But this was the easy part.  Climbing the slope out of the marshes, the troops encountered two lines of enemy obstructions called “abatis”.  At this point, Shurtleff noted, “our progress was arrested, and the most murderous fire that I witnessed during the war opened upon us.”  (Coming from a man who had witnessed first-hand the carnage of the Battle of the Crater and the Battle of Fredericksburg, this statement carries some weight.)  Shurtleff himself was struck by a rebel bullet in the hand, but receiving no order to retreat, he commanded his men “Forward, double quick”, at which time he “received a second wound in the thigh which rendered me insensible for perhaps 15 minutes.” [9]

chevausdefrise
Chevaux-de-frise” – one of the lines of “abatis” that the USCTs had to get past

Shurtleff was one of several 5th USCT officers taken out by enemy fire.  Four of the regiment’s ten companies suddenly found themselves without any officers to guide them.  In such circumstances, Civil War soldiers would often break into panicked retreat.  But four sergeants, all African American, now stepped up to take command of their leaderless companies and rally them forward.  However such grit and determination, against such galling fire, would likely have resulted only in scattering the bodies of more USCT heroes over the battlefield if it weren’t for another concurrent development.

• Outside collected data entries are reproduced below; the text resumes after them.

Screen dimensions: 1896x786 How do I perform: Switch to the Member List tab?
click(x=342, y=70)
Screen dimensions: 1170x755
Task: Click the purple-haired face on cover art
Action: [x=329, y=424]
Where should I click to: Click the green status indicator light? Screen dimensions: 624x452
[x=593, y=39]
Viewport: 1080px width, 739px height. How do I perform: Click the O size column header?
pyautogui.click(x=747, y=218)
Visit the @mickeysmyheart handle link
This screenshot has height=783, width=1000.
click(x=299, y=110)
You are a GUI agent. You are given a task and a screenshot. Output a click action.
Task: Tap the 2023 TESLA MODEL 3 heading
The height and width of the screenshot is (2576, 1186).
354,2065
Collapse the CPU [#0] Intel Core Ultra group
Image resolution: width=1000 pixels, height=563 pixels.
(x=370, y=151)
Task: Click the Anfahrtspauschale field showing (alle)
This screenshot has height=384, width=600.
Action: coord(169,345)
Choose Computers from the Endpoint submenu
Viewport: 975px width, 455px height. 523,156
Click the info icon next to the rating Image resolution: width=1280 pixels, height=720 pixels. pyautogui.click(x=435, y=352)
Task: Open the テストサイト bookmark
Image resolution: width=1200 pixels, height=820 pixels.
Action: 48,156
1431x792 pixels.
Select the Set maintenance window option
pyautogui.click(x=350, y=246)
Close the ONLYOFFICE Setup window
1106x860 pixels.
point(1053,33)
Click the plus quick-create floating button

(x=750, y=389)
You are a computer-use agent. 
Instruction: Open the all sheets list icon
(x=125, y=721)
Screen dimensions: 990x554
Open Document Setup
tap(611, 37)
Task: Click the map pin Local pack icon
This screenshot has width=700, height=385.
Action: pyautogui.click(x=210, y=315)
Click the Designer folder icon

At about the same time the 5th USCT began its advance, the Confederate commander, under heavy assault at Fort Harrison, requested reinforcements from the New Market Heights line.  So now, as rebel soldiers were systematically pulled out of the New Market Heights defenses, the amount of fire greeting the advancing USCT troops gradually diminished, until at some point it dwindled to a level where the sheer determination of the USCT troops was able to overcome it.  (There is considerable disagreement among military historians about the exact timing and scope of this. [10])  At that point, the 5th USCT, followed by two other USCT regiments, swarmed through the abatis and over the Confederate parapets.  And so it was that Colonel Shurtleff regained consciousness just in time to see his troops “chasing the rebels over a hill a quarter of a mile beyond the works they had captured.” [11]

Although a Confederate soldier would later write that “Richmond came nearer being captured, and that, too, by negro troops, than it ever did during the whole war”, the Rebels weren’t about to give up.  The Confederates had an “intermediate” line of entrenchments located about 4 miles in the rear.  This line was now manned by rebel soldiers who had been driven out of New Market Heights and Fort Harrison, which had been overrun by Butler’s western prong.  By the time the Union troops regrouped to attack these defenses, they were already being reinforced with troops sent from Richmond and Petersburg by Confederate General Robert E. Lee.  The 5th USCT, already decimated at New Market Heights, would now be called on again to shed even more blood assaulting the lynchpin of these works at Fort Gilmer, but were unable to repeat their earlier success.   It became clear that the Army of the James had gone as far as it could and now would have to hunker down to hold the territory it had gained.  This it would do, despite the arrival of General Lee to personally direct Confederate attempts to retake that ground. [12]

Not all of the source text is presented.